The credibility of CBS News is taking another hit after the network aired a story based on Internet e-mails that turn out to be urban legend.
In an election feature story Tuesday, CBS News Correspondent Richard Schlesinger presented a Philadelphia woman, Beverly Cocco, who feared her two sons could be called for military service because the Bush administration is plotting to reinstitute a military draft.
“It’s no secret, the all-volunteer U.S. military, especially the Army, Marines, and many Reserve units, are stretched thin in Iraq and Afghanistan,” intoned CBS News anchor Dan Rather in the introduction to Schlesinger’s piece. “So what about bringing back the draft? A lot of Americans are worried about that. Where do the presidential candidates stand?”
To back up his story, Schlesinger cited e-mails bouncing around the Internet.
“There’s an undercurrent of anxiety; mass e-mails are circulating among parents worried their kids could be called up.”
Cocco is among the anxious.
“I go to bed every night, and I pray, and I actually get sick to my stomach,” she said on camera. “I’m very worried; I’m scared. I’m absolutely scared; I’m petrified.”
Schlessinger then talked to her sons.
“Are you guys worried about being drafted?” he asked.
Both nodded, and son Nick responded.
“Yeah. It’s the talk. The talk’s there. Though people aren’t actually coming out and saying it, it’s, it’s there.”
But the Urban Legends watchdog Snopes.com shows the e-mails are false, noting draft bills in Congress – which have not moved past the committee level – were “introduced not by legislators genuinely seeking to reinstate the draft, but by Democrats seeking to make an anti-war statement.”

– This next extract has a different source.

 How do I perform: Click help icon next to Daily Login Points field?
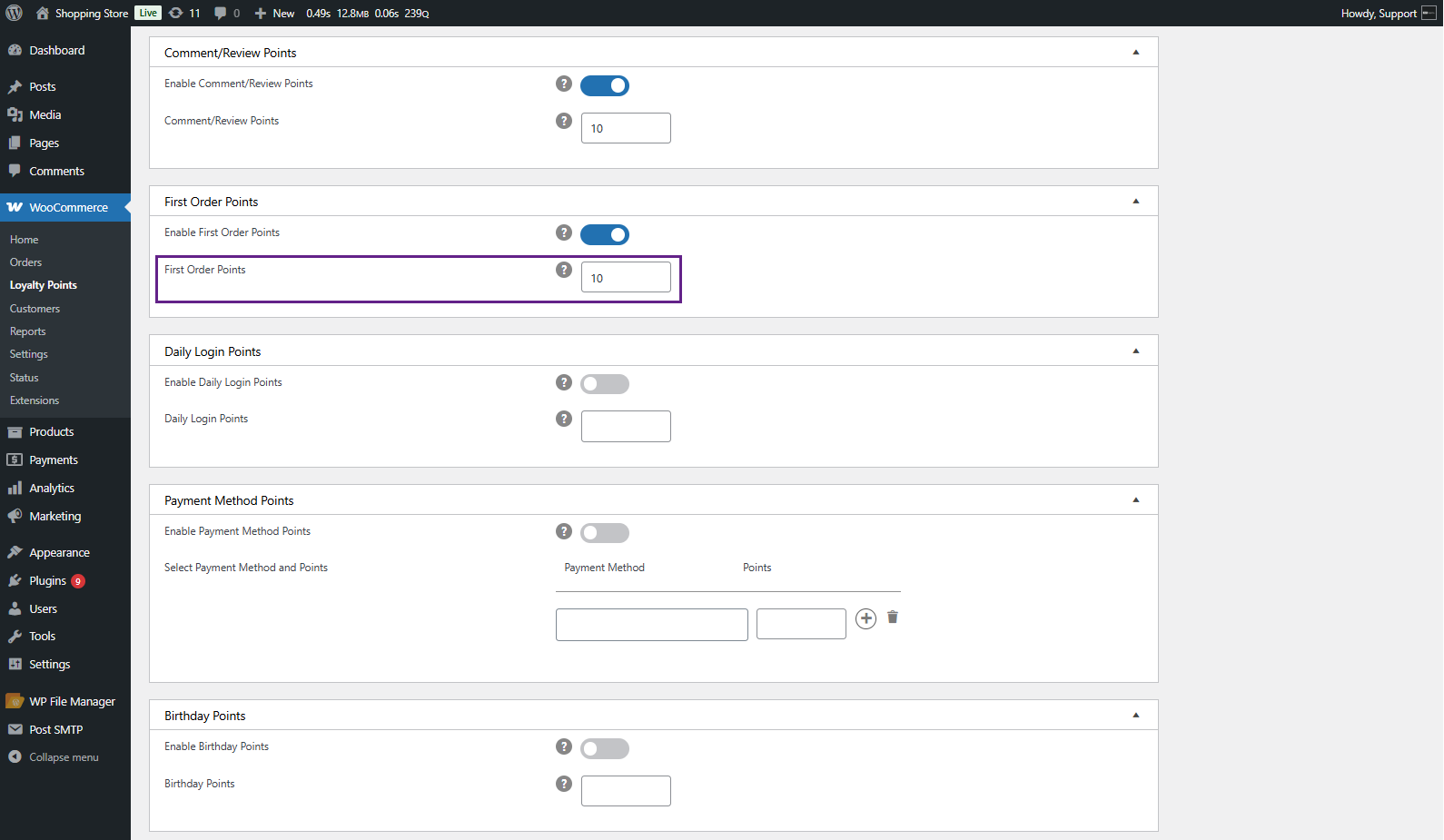[x=564, y=419]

The CBS report did not mention the bills introduced by Democrats Sen. Ernest F. Hollings of South Carolina and Rep. Charlie Rangel of New York.
As WorldNetDaily reported, the reputation of CBS News and Rather were severely damaged by the revelation that a “60 Minutes II” report used forged documents to raise questions about President Bush’s National Guard service.

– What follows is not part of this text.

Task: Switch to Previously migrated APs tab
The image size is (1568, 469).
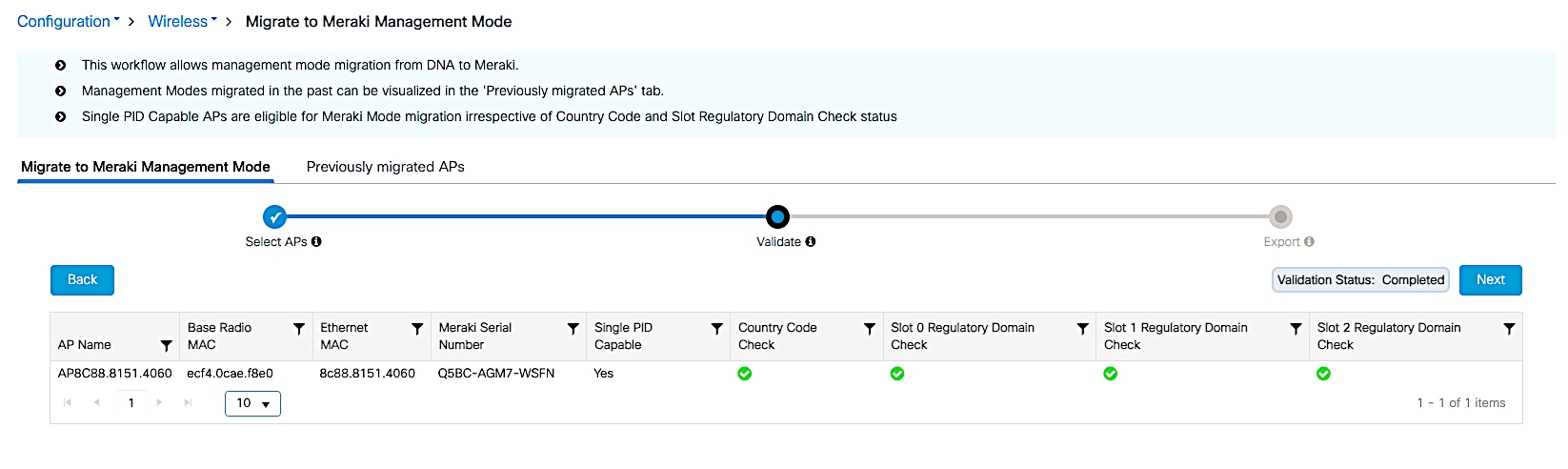Action: pos(385,167)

One of the bogus e-mails to which CBS referred in its Tuesday report reads:
There is pending legislation in the House and Senate (twin bills: S 89 and HR 163) which will time the program’s initiation so the draft can begin at early as Spring 2005 – just after the 2004 presidential election. The administration is quietly trying to get these bills passed now, while the public’s attention is on the elections, so our action on this is needed immediately. Details and links follow.
The website RatherBiased.com points out CBS described Beverly Cocco as a Republican who also is a “single-issue voter,” failing to mention that she is chapter president of a group called People Against the Draft.
RatherBiased.com says that after it debunked the story, the CBS News website quietly changed the online article, adding Cocco’s affiliation.
People Against the Draft portrays itself as “nonpartisan,” RatherBiased.com notes, but its leadership appears to have no Republicans.
The group’s domain is registered to Jacob Levich, a left-wing activist who in a 2001 essay compared the Bush administration to the totalitarian regime portrayed in George Orwell’s “1984.”